_What to work on_. Retype the records in full, exactly as they stand.

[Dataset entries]
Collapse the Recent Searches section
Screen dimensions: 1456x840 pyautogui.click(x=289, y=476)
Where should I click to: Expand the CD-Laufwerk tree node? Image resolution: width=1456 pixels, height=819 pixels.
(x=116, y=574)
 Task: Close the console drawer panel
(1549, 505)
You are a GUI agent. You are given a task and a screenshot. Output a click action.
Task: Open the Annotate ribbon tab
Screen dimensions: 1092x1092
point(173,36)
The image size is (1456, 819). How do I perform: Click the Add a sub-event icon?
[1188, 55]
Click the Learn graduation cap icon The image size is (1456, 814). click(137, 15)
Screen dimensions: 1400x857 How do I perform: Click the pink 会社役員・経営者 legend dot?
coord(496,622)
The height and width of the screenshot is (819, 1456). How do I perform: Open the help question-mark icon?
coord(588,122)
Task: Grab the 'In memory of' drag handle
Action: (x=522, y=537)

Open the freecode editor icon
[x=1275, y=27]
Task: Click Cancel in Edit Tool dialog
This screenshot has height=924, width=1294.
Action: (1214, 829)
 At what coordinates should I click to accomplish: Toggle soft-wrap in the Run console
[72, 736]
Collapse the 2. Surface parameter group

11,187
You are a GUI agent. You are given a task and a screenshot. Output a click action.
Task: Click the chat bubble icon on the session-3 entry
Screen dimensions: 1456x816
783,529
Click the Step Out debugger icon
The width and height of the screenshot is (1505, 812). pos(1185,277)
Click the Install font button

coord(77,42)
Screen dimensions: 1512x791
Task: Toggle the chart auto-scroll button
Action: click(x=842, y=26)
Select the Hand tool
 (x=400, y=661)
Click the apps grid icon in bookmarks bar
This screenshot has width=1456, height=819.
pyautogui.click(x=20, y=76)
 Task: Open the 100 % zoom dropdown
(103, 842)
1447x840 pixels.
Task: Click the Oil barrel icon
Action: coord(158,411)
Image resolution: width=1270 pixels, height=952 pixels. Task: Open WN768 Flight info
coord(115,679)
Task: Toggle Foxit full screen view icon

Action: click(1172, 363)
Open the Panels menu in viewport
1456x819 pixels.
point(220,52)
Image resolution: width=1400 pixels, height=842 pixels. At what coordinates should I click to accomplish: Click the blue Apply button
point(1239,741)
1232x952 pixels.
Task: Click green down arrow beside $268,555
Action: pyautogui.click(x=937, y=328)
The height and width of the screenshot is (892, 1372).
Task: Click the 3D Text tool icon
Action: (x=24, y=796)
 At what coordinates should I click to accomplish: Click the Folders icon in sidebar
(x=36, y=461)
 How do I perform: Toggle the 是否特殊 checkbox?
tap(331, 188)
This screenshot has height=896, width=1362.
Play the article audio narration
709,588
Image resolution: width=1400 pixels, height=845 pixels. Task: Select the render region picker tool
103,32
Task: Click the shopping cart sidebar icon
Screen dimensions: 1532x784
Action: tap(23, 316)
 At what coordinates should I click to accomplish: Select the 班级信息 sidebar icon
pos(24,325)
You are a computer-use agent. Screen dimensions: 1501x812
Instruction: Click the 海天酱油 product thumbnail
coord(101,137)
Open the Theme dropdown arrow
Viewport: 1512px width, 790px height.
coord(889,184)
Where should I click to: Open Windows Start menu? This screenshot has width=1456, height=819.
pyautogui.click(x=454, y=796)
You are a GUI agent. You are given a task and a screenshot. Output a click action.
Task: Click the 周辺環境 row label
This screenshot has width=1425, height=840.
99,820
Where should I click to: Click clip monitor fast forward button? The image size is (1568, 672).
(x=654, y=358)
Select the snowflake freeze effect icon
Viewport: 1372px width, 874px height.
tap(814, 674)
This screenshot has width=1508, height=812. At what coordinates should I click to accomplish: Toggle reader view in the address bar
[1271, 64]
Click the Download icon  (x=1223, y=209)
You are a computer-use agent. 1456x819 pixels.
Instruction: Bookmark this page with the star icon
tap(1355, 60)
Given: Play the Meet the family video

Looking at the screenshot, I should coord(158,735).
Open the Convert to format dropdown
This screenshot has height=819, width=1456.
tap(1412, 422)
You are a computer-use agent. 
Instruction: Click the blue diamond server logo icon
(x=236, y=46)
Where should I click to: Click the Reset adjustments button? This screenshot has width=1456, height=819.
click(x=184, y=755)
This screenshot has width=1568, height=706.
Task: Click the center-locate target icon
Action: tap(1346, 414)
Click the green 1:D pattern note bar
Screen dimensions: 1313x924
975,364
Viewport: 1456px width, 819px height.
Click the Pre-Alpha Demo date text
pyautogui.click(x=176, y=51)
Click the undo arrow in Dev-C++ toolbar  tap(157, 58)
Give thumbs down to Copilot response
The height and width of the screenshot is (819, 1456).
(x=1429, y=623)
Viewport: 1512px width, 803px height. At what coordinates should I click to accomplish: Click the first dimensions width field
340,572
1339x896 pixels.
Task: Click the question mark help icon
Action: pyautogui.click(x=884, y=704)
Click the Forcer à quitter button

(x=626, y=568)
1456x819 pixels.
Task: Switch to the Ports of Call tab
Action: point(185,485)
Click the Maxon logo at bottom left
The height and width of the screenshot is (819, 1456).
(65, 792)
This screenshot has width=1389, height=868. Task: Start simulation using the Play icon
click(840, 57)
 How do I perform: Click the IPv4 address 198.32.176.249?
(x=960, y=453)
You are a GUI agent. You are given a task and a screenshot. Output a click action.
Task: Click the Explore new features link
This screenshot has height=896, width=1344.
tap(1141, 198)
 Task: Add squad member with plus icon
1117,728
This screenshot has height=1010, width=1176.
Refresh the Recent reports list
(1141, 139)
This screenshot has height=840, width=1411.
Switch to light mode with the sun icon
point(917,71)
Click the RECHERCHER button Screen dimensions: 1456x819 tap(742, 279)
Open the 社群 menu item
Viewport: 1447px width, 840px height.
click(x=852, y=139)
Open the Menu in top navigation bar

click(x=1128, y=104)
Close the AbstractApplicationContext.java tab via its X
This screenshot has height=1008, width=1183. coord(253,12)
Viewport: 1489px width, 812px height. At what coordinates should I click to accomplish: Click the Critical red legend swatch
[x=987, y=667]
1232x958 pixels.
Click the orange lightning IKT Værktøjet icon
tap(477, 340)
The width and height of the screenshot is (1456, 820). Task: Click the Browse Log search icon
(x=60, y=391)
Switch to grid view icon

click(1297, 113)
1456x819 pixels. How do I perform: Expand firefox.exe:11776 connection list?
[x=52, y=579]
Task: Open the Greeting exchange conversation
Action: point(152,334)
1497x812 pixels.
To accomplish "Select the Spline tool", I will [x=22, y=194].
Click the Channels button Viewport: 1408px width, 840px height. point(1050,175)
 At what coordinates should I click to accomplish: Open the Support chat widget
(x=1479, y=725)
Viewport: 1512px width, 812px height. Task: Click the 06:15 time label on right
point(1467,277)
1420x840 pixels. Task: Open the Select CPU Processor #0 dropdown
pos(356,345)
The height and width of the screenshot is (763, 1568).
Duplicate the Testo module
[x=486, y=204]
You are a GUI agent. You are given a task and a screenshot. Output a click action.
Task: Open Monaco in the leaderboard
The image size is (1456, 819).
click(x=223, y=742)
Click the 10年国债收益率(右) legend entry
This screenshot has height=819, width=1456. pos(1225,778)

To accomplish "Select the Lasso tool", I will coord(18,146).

_Response to the task_.
Collapse the Recent Searches section
Screen dimensions: 1456x840 pyautogui.click(x=289, y=476)
Where should I click to: Expand the CD-Laufwerk tree node? Image resolution: width=1456 pixels, height=819 pixels.
(x=116, y=574)
 Task: Close the console drawer panel
(1549, 505)
You are a GUI agent. You are given a task and a screenshot. Output a click action.
Task: Open the Annotate ribbon tab
Screen dimensions: 1092x1092
point(173,36)
The image size is (1456, 819). How do I perform: Click the Add a sub-event icon?
[1188, 55]
Click the Learn graduation cap icon The image size is (1456, 814). click(137, 15)
Screen dimensions: 1400x857 How do I perform: Click the pink 会社役員・経営者 legend dot?
coord(496,622)
The height and width of the screenshot is (819, 1456). How do I perform: Open the help question-mark icon?
coord(588,122)
Task: Grab the 'In memory of' drag handle
Action: (x=522, y=537)

Open the freecode editor icon
[x=1275, y=27]
Task: Click Cancel in Edit Tool dialog
This screenshot has height=924, width=1294.
Action: (1214, 829)
 At what coordinates should I click to accomplish: Toggle soft-wrap in the Run console
[72, 736]
Collapse the 2. Surface parameter group

11,187
You are a GUI agent. You are given a task and a screenshot. Output a click action.
Task: Click the chat bubble icon on the session-3 entry
Screen dimensions: 1456x816
783,529
Click the Step Out debugger icon
The width and height of the screenshot is (1505, 812). pos(1185,277)
Click the Install font button

coord(77,42)
Screen dimensions: 1512x791
Task: Toggle the chart auto-scroll button
Action: click(x=842, y=26)
Select the Hand tool
 (x=400, y=661)
Click the apps grid icon in bookmarks bar
This screenshot has width=1456, height=819.
pyautogui.click(x=20, y=76)
 Task: Open the 100 % zoom dropdown
(103, 842)
1447x840 pixels.
Task: Click the Oil barrel icon
Action: coord(158,411)
Image resolution: width=1270 pixels, height=952 pixels. Task: Open WN768 Flight info
coord(115,679)
Task: Toggle Foxit full screen view icon

Action: click(1172, 363)
Open the Panels menu in viewport
1456x819 pixels.
point(220,52)
Image resolution: width=1400 pixels, height=842 pixels. At what coordinates should I click to accomplish: Click the blue Apply button
point(1239,741)
1232x952 pixels.
Task: Click green down arrow beside $268,555
Action: pyautogui.click(x=937, y=328)
The height and width of the screenshot is (892, 1372).
Task: Click the 3D Text tool icon
Action: (x=24, y=796)
 At what coordinates should I click to accomplish: Click the Folders icon in sidebar
(x=36, y=461)
 How do I perform: Toggle the 是否特殊 checkbox?
tap(331, 188)
This screenshot has height=896, width=1362.
Play the article audio narration
709,588
Image resolution: width=1400 pixels, height=845 pixels. Task: Select the render region picker tool
103,32
Task: Click the shopping cart sidebar icon
Screen dimensions: 1532x784
Action: tap(23, 316)
 At what coordinates should I click to accomplish: Select the 班级信息 sidebar icon
pos(24,325)
You are a computer-use agent. Screen dimensions: 1501x812
Instruction: Click the 海天酱油 product thumbnail
coord(101,137)
Open the Theme dropdown arrow
Viewport: 1512px width, 790px height.
coord(889,184)
Where should I click to: Open Windows Start menu? This screenshot has width=1456, height=819.
pyautogui.click(x=454, y=796)
You are a GUI agent. You are given a task and a screenshot. Output a click action.
Task: Click the 周辺環境 row label
This screenshot has width=1425, height=840.
99,820
Where should I click to: Click clip monitor fast forward button? The image size is (1568, 672).
(x=654, y=358)
Select the snowflake freeze effect icon
Viewport: 1372px width, 874px height.
tap(814, 674)
This screenshot has width=1508, height=812. At what coordinates should I click to accomplish: Toggle reader view in the address bar
[1271, 64]
Click the Download icon  (x=1223, y=209)
You are a computer-use agent. 1456x819 pixels.
Instruction: Bookmark this page with the star icon
tap(1355, 60)
Given: Play the Meet the family video

Looking at the screenshot, I should coord(158,735).
Open the Convert to format dropdown
This screenshot has height=819, width=1456.
tap(1412, 422)
You are a computer-use agent. 
Instruction: Click the blue diamond server logo icon
(x=236, y=46)
Where should I click to: Click the Reset adjustments button? This screenshot has width=1456, height=819.
click(x=184, y=755)
This screenshot has width=1568, height=706.
Task: Click the center-locate target icon
Action: tap(1346, 414)
Click the green 1:D pattern note bar
Screen dimensions: 1313x924
975,364
Viewport: 1456px width, 819px height.
Click the Pre-Alpha Demo date text
pyautogui.click(x=176, y=51)
Click the undo arrow in Dev-C++ toolbar  tap(157, 58)
Give thumbs down to Copilot response
The height and width of the screenshot is (819, 1456).
(x=1429, y=623)
Viewport: 1512px width, 803px height. At what coordinates should I click to accomplish: Click the first dimensions width field
340,572
1339x896 pixels.
Task: Click the question mark help icon
Action: pyautogui.click(x=884, y=704)
Click the Forcer à quitter button

(x=626, y=568)
1456x819 pixels.
Task: Switch to the Ports of Call tab
Action: point(185,485)
Click the Maxon logo at bottom left
The height and width of the screenshot is (819, 1456).
(65, 792)
This screenshot has width=1389, height=868. Task: Start simulation using the Play icon
click(840, 57)
 How do I perform: Click the IPv4 address 198.32.176.249?
(x=960, y=453)
You are a GUI agent. You are given a task and a screenshot. Output a click action.
Task: Click the Explore new features link
This screenshot has height=896, width=1344.
tap(1141, 198)
 Task: Add squad member with plus icon
1117,728
This screenshot has height=1010, width=1176.
Refresh the Recent reports list
(1141, 139)
This screenshot has height=840, width=1411.
Switch to light mode with the sun icon
point(917,71)
Click the RECHERCHER button Screen dimensions: 1456x819 tap(742, 279)
Open the 社群 menu item
Viewport: 1447px width, 840px height.
click(x=852, y=139)
Open the Menu in top navigation bar

click(x=1128, y=104)
Close the AbstractApplicationContext.java tab via its X
This screenshot has height=1008, width=1183. coord(253,12)
Viewport: 1489px width, 812px height. At what coordinates should I click to accomplish: Click the Critical red legend swatch
[x=987, y=667]
1232x958 pixels.
Click the orange lightning IKT Værktøjet icon
tap(477, 340)
The width and height of the screenshot is (1456, 820). Task: Click the Browse Log search icon
(x=60, y=391)
Switch to grid view icon

click(1297, 113)
1456x819 pixels. How do I perform: Expand firefox.exe:11776 connection list?
[x=52, y=579]
Task: Open the Greeting exchange conversation
Action: point(152,334)
1497x812 pixels.
To accomplish "Select the Spline tool", I will [x=22, y=194].
Click the Channels button Viewport: 1408px width, 840px height. point(1050,175)
 At what coordinates should I click to accomplish: Open the Support chat widget
(x=1479, y=725)
Viewport: 1512px width, 812px height. Task: Click the 06:15 time label on right
point(1467,277)
1420x840 pixels. Task: Open the Select CPU Processor #0 dropdown
pos(356,345)
The height and width of the screenshot is (763, 1568).
Duplicate the Testo module
[x=486, y=204]
You are a GUI agent. You are given a task and a screenshot. Output a click action.
Task: Open Monaco in the leaderboard
The image size is (1456, 819).
click(x=223, y=742)
Click the 10年国债收益率(右) legend entry
This screenshot has height=819, width=1456. pos(1225,778)

To accomplish "Select the Lasso tool", I will coord(18,146).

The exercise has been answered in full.